I have been always drawn, however critically, to Latour’s trajectory from my graduate student days, nearly thirty years ago. I began very impressed with his landmark ethnography of the scientific laboratory, Laboratory Life. It has been one of the five most formative works in my own intellectual development. Here was a philosopher who endeavoured to make sense of scientists in their native habitat as an anthropologist might a native tribe, namely, by leaving his prejudices at the doorstep and observing very carefully what they actually say and do. The irony, of course, is that since in this case the ‘natives’ were scientists, the ‘prejudices’ that Latour had to abandon concerned their being massively superior – not inferior – to himself in rationality and objectivity.

Sharing Latour’s background in philosophy, I knew exactly what he was driving at: Many philosophers – but not only them – presume that the rigour associated with both popular and technical scientific rhetoric implies something extraordinary about scientists’ relationship to reality. Latour’s quite straightforward empirical conclusion was that these words have force only if they are backed up with indefinitely extended networks of people, places and things. The interesting question then is how do those networks get forged and remain durable. The fancy scientific words themselves don’t necessarily pick up anything special happening in the laboratory, which, truth to be told, looks more like a loosely managed factory than a sacred crucible of knowledge production.

Perhaps you can see why the knee-jerk response of many scientists was to regard Latour as ‘anti-science’. It was a complete misunderstanding. Yes, in a sense Latour wanted to cut scientists down to size, but it was for their own – and society’s – good. Scientists cannot possibly live up to the hype that would have them save the world with their superior knowledge – at least given science’s very chequered track record in the 20th century. However, a more modest conception of science whose success depends on more than mere ideas and words but on others willing to act on the basis of what scientists say and do has done an exemplary job of, so to speak, ‘domesticating’ science as a public policy concern. Quite deservedly Latour has been duly recognized in France for this achievement, which continues to exert considerable influence in state-funded ‘public understanding of science’ initiatives in this country and elsewhere.

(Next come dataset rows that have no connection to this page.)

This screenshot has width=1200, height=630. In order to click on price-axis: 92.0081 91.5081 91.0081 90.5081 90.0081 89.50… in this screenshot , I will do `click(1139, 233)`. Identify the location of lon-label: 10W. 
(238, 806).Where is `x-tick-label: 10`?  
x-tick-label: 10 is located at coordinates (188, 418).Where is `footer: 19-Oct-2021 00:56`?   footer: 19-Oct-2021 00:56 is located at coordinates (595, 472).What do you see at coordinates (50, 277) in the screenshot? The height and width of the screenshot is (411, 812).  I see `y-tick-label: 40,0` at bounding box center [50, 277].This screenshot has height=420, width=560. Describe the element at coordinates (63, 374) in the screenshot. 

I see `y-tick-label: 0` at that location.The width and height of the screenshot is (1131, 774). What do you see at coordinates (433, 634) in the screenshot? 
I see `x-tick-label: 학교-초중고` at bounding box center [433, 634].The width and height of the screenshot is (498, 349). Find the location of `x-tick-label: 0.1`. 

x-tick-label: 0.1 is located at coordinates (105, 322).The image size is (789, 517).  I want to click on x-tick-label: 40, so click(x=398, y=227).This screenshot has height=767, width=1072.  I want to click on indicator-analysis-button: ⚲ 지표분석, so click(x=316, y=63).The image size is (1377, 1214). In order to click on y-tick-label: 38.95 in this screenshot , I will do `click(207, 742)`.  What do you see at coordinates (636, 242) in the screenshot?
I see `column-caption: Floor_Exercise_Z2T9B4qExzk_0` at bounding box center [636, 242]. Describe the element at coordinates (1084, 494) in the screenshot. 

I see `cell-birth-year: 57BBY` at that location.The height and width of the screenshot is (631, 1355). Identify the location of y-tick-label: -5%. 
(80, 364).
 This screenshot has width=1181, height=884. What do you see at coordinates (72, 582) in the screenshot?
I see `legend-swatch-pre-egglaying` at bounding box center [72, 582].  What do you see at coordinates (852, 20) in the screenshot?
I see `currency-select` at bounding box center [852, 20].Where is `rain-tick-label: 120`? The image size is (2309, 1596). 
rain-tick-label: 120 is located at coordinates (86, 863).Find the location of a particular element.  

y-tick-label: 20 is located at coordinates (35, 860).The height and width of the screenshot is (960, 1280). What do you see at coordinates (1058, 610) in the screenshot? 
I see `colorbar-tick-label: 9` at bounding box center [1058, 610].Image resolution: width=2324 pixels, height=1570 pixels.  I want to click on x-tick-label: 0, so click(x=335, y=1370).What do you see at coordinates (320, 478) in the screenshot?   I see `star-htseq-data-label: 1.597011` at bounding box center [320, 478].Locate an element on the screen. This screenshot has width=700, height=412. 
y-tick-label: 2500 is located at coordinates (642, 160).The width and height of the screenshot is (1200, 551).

As you can imagine from even in this short address, Latour has never been one to shy away from controversy, sometimes quite heated and unfair. But even if you end up disagreeing with much of what he says, Latour more than deserves this honorary degree for consistently exhibiting a quality that is all too lacking in today’s academic culture: grace under fire. He is always more civilised than his opponents, always instructive, and sometimes even right.